What annual rate of interest is required to double an investment in 3 years?
i tried solving this but got .23 instead of 26%
I know at 7% interest an investment will double in 10 years, but this doesn't help you.
let me see what I can find
is your problem simple interest?
I think so, yes A = Pe^(r)(t)
To find the annual rate of interest required to double an investment in 3 years, you can use the compound interest formula:
A = P(1 + r/n)^(nt)
Where:
A = the future value of the investment
P = the principal amount (initial investment)
r = the annual interest rate (in decimal form)
n = the number of compounding periods per year
t = the number of years
In this case, we know that the future value A is twice the principal amount P, so A/P = 2. We also know that the investment is made for 3 years, so t = 3.
Substituting these values into the formula, we get:
2 = (1 + r/n)^(n*3)
Now, we can solve for the annual interest rate (r).

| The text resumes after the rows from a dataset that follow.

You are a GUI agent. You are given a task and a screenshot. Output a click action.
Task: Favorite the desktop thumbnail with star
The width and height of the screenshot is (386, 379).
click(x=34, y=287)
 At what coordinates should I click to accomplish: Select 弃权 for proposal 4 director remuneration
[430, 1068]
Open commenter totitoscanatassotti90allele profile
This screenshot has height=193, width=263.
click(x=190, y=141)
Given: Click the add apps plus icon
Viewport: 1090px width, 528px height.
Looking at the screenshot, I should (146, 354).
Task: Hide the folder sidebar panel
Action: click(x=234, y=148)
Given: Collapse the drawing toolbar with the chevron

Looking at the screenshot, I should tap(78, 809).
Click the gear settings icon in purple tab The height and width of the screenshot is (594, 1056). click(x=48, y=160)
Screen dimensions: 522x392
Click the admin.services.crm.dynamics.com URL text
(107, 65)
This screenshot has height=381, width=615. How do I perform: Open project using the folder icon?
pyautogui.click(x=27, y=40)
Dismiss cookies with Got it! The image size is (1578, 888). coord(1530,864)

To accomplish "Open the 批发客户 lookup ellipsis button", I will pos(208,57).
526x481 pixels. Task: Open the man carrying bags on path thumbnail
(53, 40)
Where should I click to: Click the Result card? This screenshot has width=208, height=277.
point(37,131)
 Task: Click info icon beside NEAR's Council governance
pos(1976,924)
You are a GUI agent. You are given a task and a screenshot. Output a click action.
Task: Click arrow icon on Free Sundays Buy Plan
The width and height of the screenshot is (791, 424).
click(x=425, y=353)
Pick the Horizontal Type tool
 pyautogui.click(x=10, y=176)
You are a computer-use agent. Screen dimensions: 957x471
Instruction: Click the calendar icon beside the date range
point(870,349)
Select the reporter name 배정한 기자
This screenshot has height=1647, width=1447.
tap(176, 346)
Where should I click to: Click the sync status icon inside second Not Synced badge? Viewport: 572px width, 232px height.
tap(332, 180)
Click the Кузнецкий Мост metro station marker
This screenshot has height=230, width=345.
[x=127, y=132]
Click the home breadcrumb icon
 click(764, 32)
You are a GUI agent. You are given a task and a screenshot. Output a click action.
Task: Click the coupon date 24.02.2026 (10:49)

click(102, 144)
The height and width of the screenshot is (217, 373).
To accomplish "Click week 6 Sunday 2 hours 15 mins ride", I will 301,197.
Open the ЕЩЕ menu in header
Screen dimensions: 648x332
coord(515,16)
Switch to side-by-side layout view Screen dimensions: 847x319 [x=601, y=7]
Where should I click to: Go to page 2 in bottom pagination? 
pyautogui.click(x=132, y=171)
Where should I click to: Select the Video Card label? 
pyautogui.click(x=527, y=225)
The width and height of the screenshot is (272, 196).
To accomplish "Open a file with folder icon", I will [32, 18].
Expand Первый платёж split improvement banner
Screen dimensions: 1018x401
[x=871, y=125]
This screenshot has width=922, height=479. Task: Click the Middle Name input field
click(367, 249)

However, it's important to note that the formula assumes compounding at regular intervals, which is not specified in the question. Therefore, we'll assume it compounds annually (n = 1).
2 = (1 + r/1)^(1*3)
2 = (1 + r)^3
To solve for r, we can take the cube root of both sides:
∛2 = 1 + r
r = ∛2 - 1
Now, we can calculate the value of r:
r = ∛2 - 1
r ≈ 0.2609
Therefore, an annual interest rate of approximately 26.09% is required to double an investment in 3 years.